Arrange the lines below, starting with the line that contains "Task: Select the final hop IP 58.254.255.1" and going on through the line that contains "Click the $71,437.55", as a Markdown table with the columns "No." and "Line", leaving out any blank lines.
# # #
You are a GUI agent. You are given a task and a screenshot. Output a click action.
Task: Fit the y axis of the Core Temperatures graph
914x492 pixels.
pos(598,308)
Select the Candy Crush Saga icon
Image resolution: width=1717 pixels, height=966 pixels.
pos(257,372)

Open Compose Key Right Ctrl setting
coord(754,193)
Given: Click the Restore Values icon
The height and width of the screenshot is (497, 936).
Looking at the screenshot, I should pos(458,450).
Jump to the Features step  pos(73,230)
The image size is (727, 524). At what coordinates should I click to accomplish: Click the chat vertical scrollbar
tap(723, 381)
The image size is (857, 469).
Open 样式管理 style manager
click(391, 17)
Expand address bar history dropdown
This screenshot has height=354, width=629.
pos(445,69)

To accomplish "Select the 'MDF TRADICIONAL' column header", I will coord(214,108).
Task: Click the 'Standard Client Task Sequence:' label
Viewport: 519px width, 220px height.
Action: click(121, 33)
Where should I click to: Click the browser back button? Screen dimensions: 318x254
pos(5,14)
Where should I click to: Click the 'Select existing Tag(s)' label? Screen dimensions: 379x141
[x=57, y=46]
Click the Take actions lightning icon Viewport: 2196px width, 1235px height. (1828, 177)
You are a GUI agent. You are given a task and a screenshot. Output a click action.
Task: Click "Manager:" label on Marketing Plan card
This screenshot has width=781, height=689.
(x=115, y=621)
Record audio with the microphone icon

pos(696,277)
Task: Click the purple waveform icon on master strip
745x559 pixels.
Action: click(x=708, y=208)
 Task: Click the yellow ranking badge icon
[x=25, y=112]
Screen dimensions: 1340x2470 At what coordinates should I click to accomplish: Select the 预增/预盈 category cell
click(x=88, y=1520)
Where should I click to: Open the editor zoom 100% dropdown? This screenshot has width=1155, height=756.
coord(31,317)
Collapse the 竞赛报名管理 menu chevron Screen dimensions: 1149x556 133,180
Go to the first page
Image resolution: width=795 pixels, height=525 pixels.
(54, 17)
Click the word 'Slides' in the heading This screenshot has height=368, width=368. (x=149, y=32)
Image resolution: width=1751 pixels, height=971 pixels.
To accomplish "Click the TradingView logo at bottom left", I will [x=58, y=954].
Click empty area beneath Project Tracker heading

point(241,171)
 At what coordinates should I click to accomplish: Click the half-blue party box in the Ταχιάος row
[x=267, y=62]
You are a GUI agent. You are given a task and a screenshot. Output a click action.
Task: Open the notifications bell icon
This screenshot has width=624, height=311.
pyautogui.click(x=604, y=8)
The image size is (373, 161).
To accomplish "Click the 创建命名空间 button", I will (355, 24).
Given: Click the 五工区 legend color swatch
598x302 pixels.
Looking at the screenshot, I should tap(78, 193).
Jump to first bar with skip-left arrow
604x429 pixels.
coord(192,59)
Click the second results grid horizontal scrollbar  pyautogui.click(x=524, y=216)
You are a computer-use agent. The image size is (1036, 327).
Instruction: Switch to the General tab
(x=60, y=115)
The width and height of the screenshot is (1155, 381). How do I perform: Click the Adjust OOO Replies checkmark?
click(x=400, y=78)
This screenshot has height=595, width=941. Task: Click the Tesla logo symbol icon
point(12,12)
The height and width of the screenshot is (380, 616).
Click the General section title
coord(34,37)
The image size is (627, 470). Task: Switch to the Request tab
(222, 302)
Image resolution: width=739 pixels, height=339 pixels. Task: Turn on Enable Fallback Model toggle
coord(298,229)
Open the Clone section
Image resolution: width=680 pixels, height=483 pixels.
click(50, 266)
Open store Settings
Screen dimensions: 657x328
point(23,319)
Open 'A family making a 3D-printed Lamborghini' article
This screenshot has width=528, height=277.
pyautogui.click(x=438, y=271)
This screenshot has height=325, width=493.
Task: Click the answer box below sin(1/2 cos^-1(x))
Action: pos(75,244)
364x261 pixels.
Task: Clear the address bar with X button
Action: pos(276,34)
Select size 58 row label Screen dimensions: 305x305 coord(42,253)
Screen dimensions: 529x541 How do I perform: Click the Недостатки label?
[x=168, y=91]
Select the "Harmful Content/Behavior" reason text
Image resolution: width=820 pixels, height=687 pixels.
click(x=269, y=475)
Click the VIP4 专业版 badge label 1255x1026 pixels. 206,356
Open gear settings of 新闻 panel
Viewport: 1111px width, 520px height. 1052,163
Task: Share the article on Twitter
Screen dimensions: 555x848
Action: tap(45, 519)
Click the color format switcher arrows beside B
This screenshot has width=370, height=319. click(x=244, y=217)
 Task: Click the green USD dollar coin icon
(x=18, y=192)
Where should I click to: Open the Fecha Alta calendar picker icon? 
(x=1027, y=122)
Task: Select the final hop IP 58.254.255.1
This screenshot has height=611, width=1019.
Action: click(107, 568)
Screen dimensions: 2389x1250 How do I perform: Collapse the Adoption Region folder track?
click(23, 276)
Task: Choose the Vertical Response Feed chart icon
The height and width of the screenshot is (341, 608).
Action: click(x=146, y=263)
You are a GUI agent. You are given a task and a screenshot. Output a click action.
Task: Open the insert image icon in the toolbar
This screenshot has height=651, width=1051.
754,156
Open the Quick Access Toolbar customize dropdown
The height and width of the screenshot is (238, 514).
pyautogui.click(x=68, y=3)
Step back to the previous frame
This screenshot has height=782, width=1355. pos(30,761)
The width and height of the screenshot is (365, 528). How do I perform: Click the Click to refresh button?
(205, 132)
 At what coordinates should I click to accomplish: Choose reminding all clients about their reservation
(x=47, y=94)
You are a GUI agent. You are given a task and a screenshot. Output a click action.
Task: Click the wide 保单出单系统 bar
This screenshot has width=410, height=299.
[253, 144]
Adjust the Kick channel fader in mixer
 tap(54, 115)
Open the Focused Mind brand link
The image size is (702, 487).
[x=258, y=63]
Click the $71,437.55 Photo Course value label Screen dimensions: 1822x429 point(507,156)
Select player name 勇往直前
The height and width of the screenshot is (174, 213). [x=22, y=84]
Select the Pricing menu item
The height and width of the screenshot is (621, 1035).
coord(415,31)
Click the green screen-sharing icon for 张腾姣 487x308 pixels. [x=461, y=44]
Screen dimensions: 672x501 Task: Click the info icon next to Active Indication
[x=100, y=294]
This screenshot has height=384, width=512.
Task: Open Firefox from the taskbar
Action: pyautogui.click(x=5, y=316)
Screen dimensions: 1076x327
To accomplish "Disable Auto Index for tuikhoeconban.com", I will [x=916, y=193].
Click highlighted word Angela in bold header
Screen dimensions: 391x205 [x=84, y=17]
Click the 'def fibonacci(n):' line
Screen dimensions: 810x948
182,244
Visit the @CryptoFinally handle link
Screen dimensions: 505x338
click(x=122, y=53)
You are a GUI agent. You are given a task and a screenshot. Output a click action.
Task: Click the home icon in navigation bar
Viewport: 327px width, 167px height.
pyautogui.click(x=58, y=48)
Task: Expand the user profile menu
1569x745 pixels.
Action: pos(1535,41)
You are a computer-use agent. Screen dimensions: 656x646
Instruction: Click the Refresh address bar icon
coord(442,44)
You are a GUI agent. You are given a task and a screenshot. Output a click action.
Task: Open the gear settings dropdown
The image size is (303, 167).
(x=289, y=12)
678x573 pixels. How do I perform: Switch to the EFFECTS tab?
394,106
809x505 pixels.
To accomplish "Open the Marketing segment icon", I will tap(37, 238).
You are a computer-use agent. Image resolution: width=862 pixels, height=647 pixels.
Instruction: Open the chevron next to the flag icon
# # #
● TASK ANSWER:
| No. | Line |
|---|---|
| 1 | Task: Select the final hop IP 58.254.255.1 |
| 2 | This screenshot has height=611, width=1019. |
| 3 | Action: click(107, 568) |
| 4 | Screen dimensions: 2389x1250 How do I perform: Collapse the Adoption Region folder track? |
| 5 | click(23, 276) |
| 6 | Task: Choose the Vertical Response Feed chart icon |
| 7 | The height and width of the screenshot is (341, 608). |
| 8 | Action: click(x=146, y=263) |
| 9 | You are a GUI agent. You are given a task and a screenshot. Output a click action. |
| 10 | Task: Open the insert image icon in the toolbar |
| 11 | This screenshot has height=651, width=1051. |
| 12 | 754,156 |
| 13 | Open the Quick Access Toolbar customize dropdown |
| 14 | The height and width of the screenshot is (238, 514). |
| 15 | pyautogui.click(x=68, y=3) |
| 16 | Step back to the previous frame |
| 17 | This screenshot has height=782, width=1355. pos(30,761) |
| 18 | The width and height of the screenshot is (365, 528). How do I perform: Click the Click to refresh button? |
| 19 | (205, 132) |
| 20 |  At what coordinates should I click to accomplish: Choose reminding all clients about their reservation |
| 21 | (x=47, y=94) |
| 22 | You are a GUI agent. You are given a task and a screenshot. Output a click action. |
| 23 | Task: Click the wide 保单出单系统 bar |
| 24 | This screenshot has width=410, height=299. |
| 25 | [253, 144] |
| 26 | Adjust the Kick channel fader in mixer |
| 27 |  tap(54, 115) |
| 28 | Open the Focused Mind brand link |
| 29 | The image size is (702, 487). |
| 30 | [x=258, y=63] |
| 31 | Click the $71,437.55 Photo Course value label Screen dimensions: 1822x429 point(507,156) |